**Set tasks:**
[A] Decide whether each statement agrees with the thread below on earning from deliveries versus rides: (i) gofry says that in Cleveland you'll average under $10 per hour driving deliveries, Uber, or both; (ii) Cableguynoe recommends deliveries over rides; (iii) Bangor60 says a couple hundred a week may be what is required. For each, answer yes or no and quote the deciding words from the thread.
[B] Resume the thread below on earning from deliveries versus rides, picking up after its final line.

-- START Page --

# Can I make enough just doing deliveries and not rides?



## Bangor60 (Jan 1, 2018)

Can I earn enough just doing deliveries, or should I do both rides and deliveries?


----------



## unPat (Jul 20, 2016)

It probably depends on the market.Ask in your city., Try delivery for a week.


----------



## Uber's Guber (Oct 22, 2017)

How much is “enough.” Are you wanting to retire at age 40?


----------



## Yooper (Nov 16, 2017)

no


----------



## UbingInLA (Jun 24, 2015)

Yes you can, just not for Uber.


----------



## gofry (Oct 20, 2015)

In Cleveland you'll average under $10 per hour driving deliveries or Uber or both. Is that enough for you?


----------



## Cableguynoe (Feb 14, 2017)

Bangor60 said:


> Can I earn enough just doing deliveries, or should I do both rides and deliveries?


Enough for what?
Dinner and a movie for 1 on the weekends?
Yeah you should make enough for that.


----------



## Bangor60 (Jan 1, 2018)

Let me clarify...As a retiree, I am just looking to make enough to supplement my pension...


Uber's Guber said:


> How much is "enough." Are you wanting to retire at age 40?


maybe a couple hundred a week is what I require


----------



## Cableguynoe (Feb 14, 2017)

Bangor60 said:


> Let me clarify...As a retiree, I am just looking to make enough to supplement my pension...


In this case, yes. This is probably perfect for you.
But do rides. Deliveries are terrible. 
So are pax, but it's the best of two evils. 
You can make a few hundred to help you keep that fine bourbon stocked up.


----------



## Bangor60 (Jan 1, 2018)

Cableguynoe said:


> In this case, yes. This is probably perfect for you.
> But do rides. Deliveries are terrible.
> So are pax, but it's the best of two evils.
> You can make a few hundred to help you keep that fine bourbon stocked up.


Lol...I had a taste of deliveries...lol...several people gave me bad directions my first time...it was not a very smooth or lucrative start...but I'm not judging it on one bad experience...thanks much!

I also found out how to use the voice directions and Waze afterwards...it might have saved me some grief...lol


----------



## willy13 (Jan 6, 2018)

-- END Page --
-- START Provided data --

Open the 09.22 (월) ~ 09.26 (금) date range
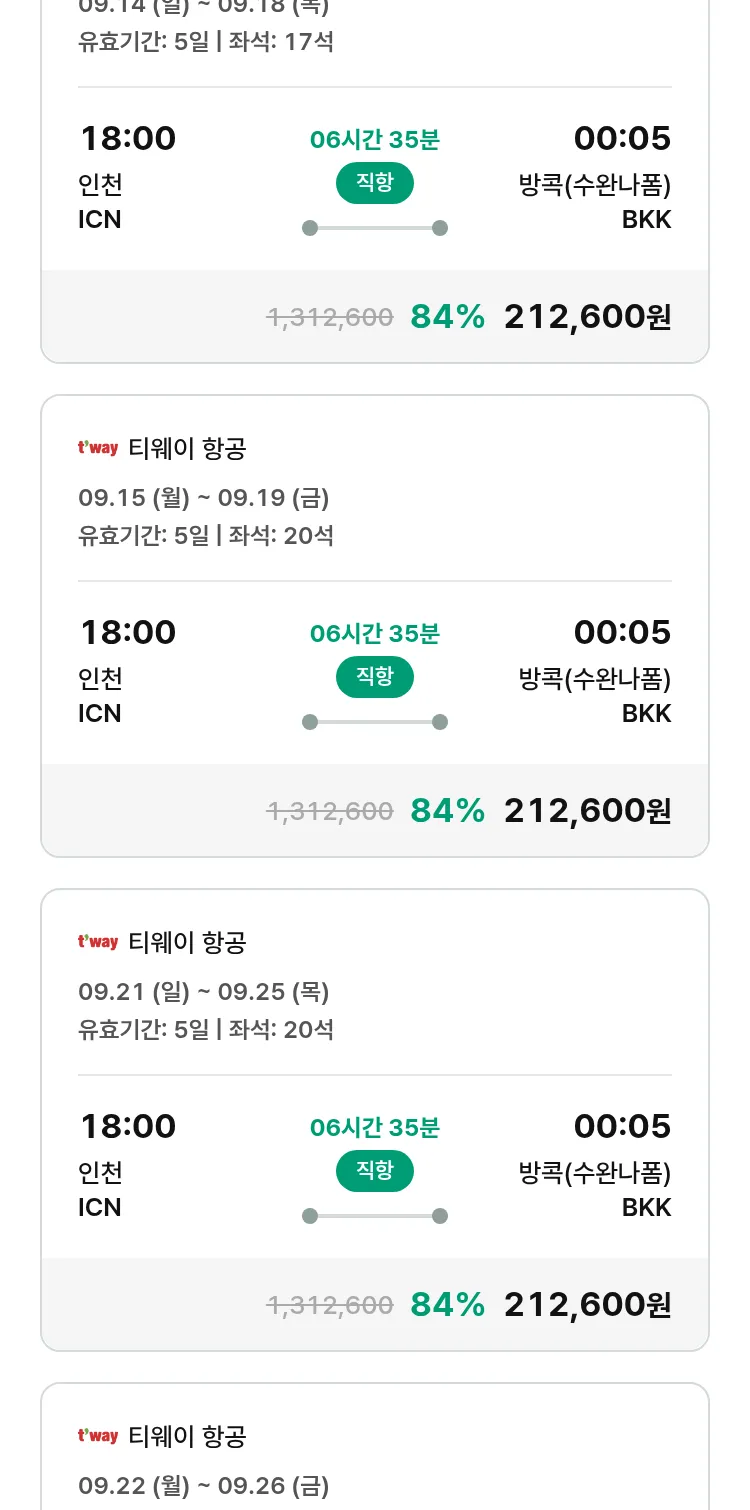 (204, 1486)
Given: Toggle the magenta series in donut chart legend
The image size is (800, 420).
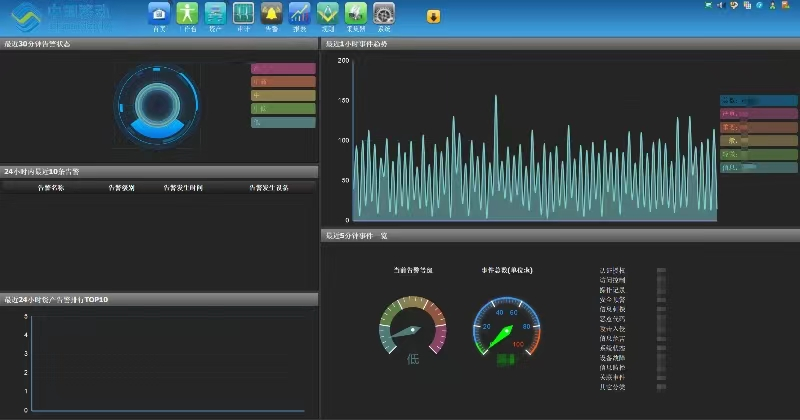Looking at the screenshot, I should point(283,68).
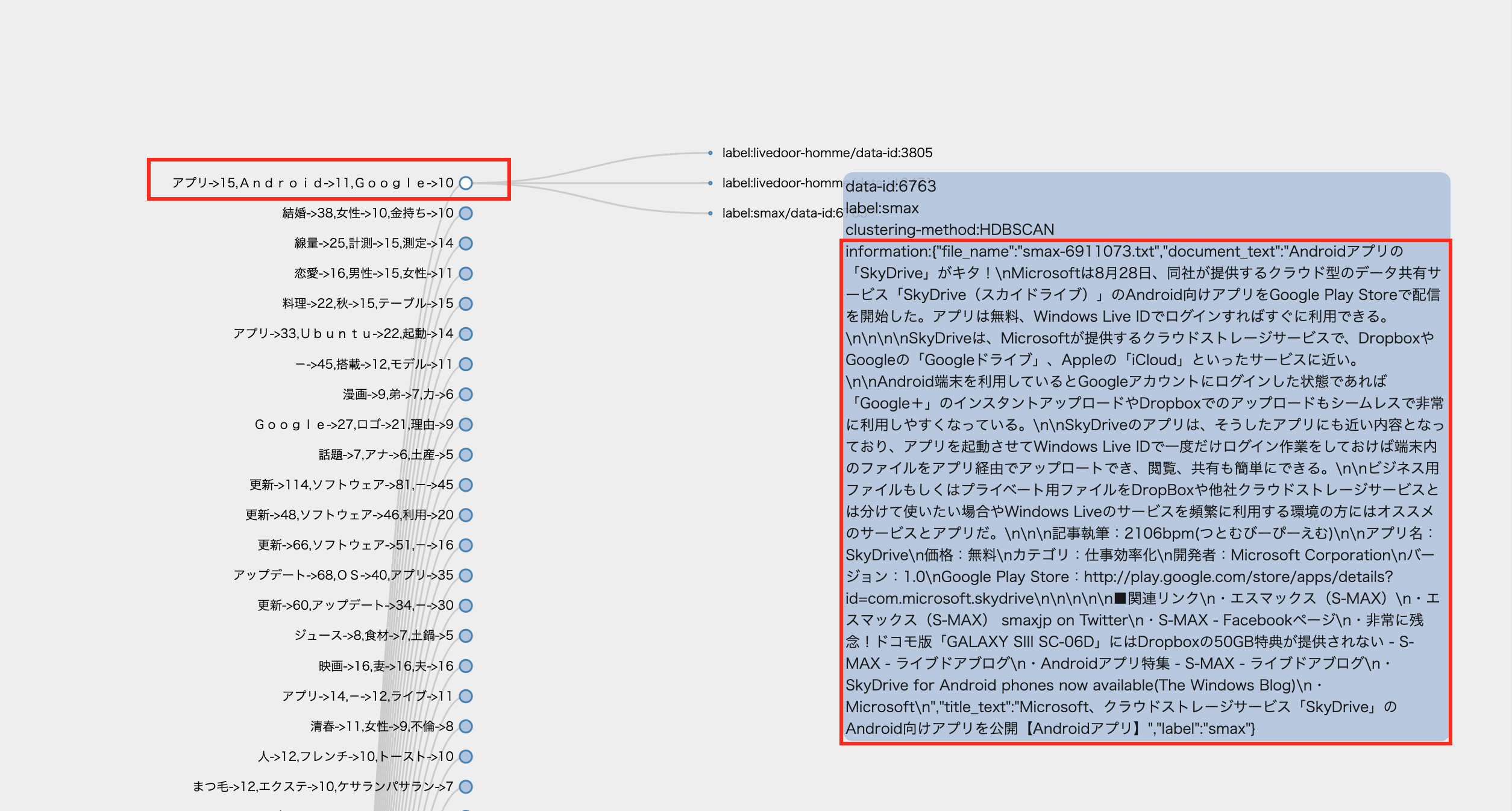This screenshot has height=811, width=1512.
Task: Click circle next to 漫画->9,弟->7
Action: (x=465, y=394)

-- END Provided data --

**Expected results:**
[A]
(i) Yes: "In Cleveland you'll average under $10 per hour driving deliveries or Uber or both."
(ii) No: "But do rides. Deliveries are terrible."
(iii) Yes: "maybe a couple hundred a week is what I require"

[B]
Great forum - I'll be following you all every day!


----------



## Cableguynoe (Feb 14, 2017)

willy13 said:


> Great forum - I'll be following you all every day!


willy13 This is the best decision you've ever made. Ever!


----------



## TeleSki (Dec 4, 2014)

I used to do just deliveries when I had a full-time day job. I made about the same doing it during the dinner hours. Put less miles on my car, too.
That's driving in Orange County, CA.


----------



## Merc7186 (Jul 8, 2017)

Cableguynoe said:


> willy13 This is the *WORST* decision you've ever made. Ever!


FTFY


----------



## uberboy1212 (Jan 10, 2017)

You can make enough just doing delivery. Ive been doing strictly deliveries for over a year now and I def make enough. You need to find out which delivery service is best in your area. A lot of people shit on UE but they are good in my area. A lot of people rave about Grubhub but it sucks in my area. Do some research first and figure out which is the best for you

Only way to know for sure is to try them all for yourself


----------



## Driv0rX (May 27, 2017)

UbingInLA said:


> Yes you can, just not for Uber.


Not true in Los Angeles i recently switched to Uber Eats only and making same than i did with UberX driving half the miles i used to drive.

Then it all about finding a good area with bunch of restaurants.

Downside they don't pay for time just distance however 16 cents a minute on UberX makes no sense to me anyway.


----------



## UbingInLA (Jun 24, 2015)

Glad it's working for you!

I'll do it if I'm close to hitting a quest, and there's a decent boost. At base rates, it's a losing proposition. And even more so when the food isn't ready, which seems to happen all the time in my experience.... but what do I know?


----------



## Driv0rX (May 27, 2017)

Oops did not realize you from LA.

My experience:
Completed weekend quest (50 rides for $70) in 3 days doing only deliveries, boost (minimal surge 1.2-1.4) also apply to deliveries as far as i understand.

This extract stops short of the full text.